**Aim of the task**
Starting at the line holding "You are a GUI" and finishing at the line holding "1134x637 pixels.", transcribe the material exactly, keeping both ends but no pictures.

**Raw data**
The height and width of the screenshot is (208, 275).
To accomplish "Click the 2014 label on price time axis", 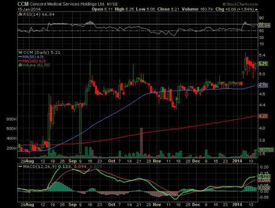I will click(237, 161).
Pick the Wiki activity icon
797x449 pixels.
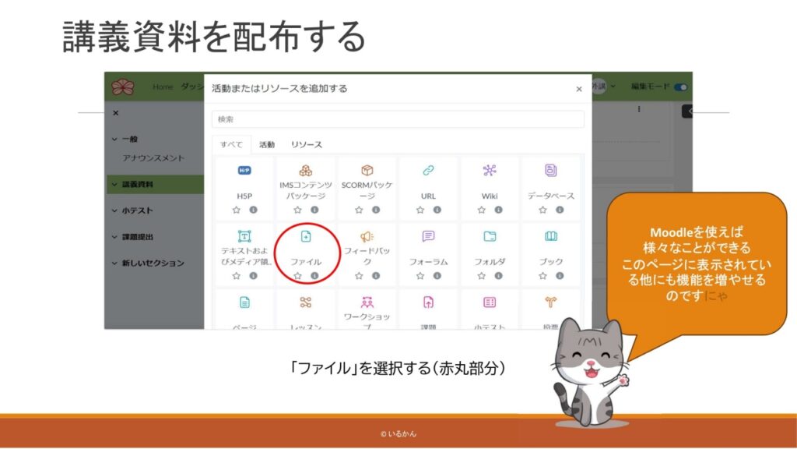click(490, 171)
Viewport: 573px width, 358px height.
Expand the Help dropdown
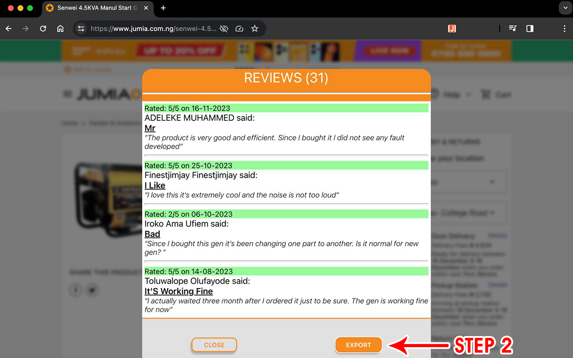pos(453,94)
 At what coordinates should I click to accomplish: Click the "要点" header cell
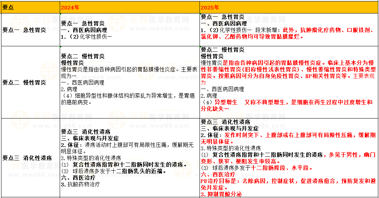pyautogui.click(x=8, y=8)

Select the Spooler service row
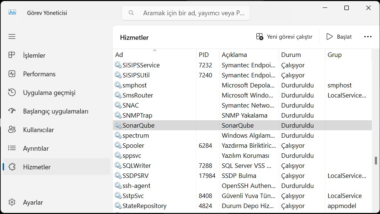click(x=242, y=146)
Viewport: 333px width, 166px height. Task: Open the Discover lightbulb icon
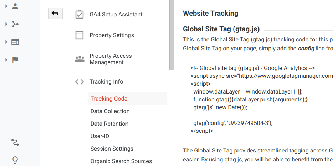[15, 160]
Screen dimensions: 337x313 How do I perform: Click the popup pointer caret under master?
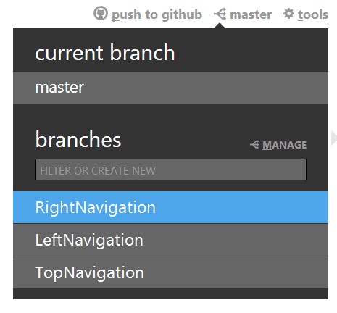click(x=220, y=25)
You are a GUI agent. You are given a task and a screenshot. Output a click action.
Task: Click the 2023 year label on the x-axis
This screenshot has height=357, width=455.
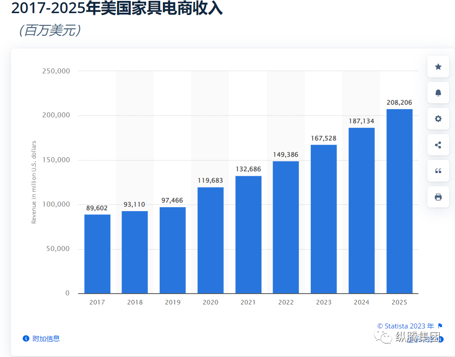pyautogui.click(x=323, y=302)
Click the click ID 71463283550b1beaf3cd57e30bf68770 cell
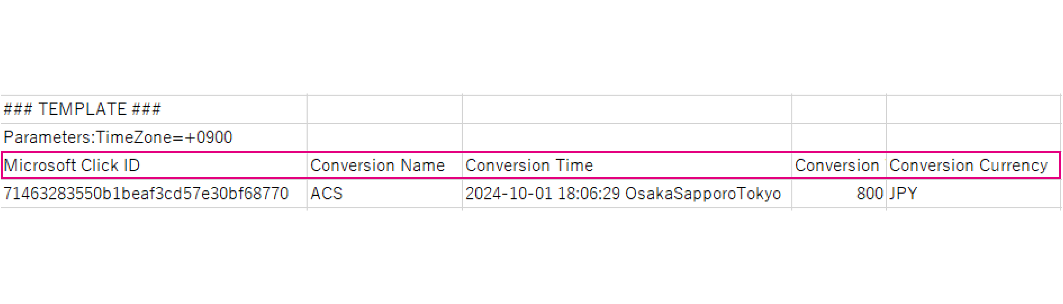 click(154, 193)
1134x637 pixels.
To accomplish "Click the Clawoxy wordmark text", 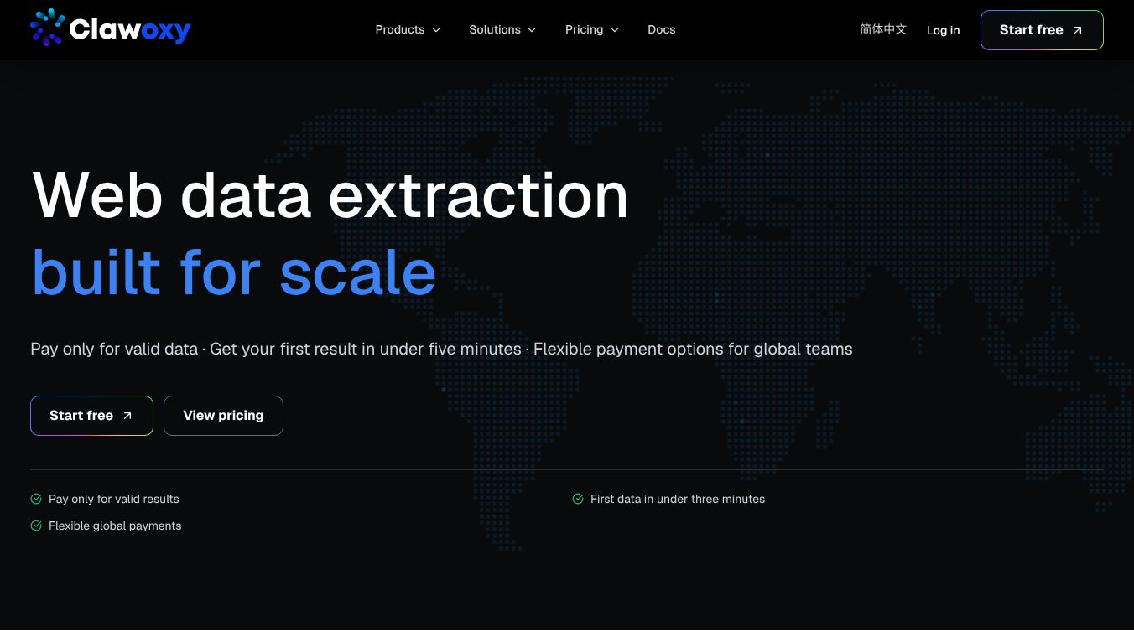I will (130, 30).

**Written reply**
You are a GUI agent. You are given a task and a screenshot. Output a click action.
Task: Click the 2023 year label on the x-axis
This screenshot has height=357, width=455.
pyautogui.click(x=323, y=302)
Click the click ID 71463283550b1beaf3cd57e30bf68770 cell
 click(154, 193)
1134x637 pixels.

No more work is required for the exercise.